TASK TO COMPLETE:
Go through the lines below. Copy those with "computer".

----------------------------------------

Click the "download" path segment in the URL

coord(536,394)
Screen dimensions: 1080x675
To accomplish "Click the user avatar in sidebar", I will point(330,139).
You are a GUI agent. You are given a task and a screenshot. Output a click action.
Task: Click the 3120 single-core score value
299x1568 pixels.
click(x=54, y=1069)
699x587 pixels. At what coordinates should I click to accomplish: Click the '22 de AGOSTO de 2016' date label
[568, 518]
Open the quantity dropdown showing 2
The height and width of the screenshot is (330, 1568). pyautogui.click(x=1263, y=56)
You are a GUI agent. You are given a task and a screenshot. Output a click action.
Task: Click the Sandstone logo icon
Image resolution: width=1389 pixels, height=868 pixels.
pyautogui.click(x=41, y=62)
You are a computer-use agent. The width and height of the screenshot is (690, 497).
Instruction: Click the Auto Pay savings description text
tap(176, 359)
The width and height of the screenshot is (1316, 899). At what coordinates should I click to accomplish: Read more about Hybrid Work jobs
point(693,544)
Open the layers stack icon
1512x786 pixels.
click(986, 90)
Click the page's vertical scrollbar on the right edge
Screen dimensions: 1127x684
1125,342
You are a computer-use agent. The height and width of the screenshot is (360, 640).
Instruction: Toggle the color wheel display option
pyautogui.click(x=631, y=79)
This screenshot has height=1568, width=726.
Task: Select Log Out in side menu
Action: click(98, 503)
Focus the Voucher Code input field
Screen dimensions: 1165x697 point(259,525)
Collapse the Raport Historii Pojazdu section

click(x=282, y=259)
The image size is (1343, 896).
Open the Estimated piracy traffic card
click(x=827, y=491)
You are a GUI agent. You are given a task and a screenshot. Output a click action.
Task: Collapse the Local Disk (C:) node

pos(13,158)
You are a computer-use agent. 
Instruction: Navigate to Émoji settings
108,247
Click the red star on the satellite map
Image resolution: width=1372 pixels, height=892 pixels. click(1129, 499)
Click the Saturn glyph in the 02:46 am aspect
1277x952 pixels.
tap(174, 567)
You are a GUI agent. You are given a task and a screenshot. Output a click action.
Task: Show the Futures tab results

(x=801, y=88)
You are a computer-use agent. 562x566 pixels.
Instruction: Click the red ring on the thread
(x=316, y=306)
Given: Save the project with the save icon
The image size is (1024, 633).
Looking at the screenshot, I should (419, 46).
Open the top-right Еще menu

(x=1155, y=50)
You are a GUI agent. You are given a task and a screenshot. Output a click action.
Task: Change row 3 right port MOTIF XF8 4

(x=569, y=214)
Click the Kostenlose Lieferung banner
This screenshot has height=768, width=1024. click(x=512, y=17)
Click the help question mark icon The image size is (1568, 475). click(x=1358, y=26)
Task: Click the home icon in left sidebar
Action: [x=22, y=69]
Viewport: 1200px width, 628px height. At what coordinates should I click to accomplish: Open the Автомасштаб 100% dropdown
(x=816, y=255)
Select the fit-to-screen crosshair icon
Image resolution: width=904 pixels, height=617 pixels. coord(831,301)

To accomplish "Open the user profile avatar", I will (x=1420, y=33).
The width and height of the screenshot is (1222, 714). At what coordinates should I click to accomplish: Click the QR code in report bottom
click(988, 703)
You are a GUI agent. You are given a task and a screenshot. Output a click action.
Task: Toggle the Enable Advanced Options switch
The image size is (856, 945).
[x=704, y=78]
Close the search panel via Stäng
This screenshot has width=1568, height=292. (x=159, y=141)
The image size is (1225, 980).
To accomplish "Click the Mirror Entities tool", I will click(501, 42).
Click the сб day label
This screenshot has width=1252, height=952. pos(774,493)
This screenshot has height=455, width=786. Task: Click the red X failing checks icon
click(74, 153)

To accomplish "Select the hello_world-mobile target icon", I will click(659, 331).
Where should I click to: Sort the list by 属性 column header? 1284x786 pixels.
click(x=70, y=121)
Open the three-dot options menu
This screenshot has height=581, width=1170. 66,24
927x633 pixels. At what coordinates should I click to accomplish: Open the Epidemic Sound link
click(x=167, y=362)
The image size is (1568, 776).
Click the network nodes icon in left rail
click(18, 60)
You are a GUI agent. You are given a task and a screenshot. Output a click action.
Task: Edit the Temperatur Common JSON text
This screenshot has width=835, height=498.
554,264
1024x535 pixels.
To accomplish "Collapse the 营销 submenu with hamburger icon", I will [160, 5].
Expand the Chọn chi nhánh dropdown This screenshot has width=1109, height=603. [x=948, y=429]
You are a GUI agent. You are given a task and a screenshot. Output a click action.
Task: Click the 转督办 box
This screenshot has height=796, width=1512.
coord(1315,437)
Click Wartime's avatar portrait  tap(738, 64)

----------------------------------------

SOLUTION TO THE PROBLEM:
You are a computer-use agent. The width and height of the screenshot is (690, 497).
You are a computer-use agent. The height and width of the screenshot is (360, 640).
You are a computer-use agent. 
You are a computer-use agent. 562x566 pixels.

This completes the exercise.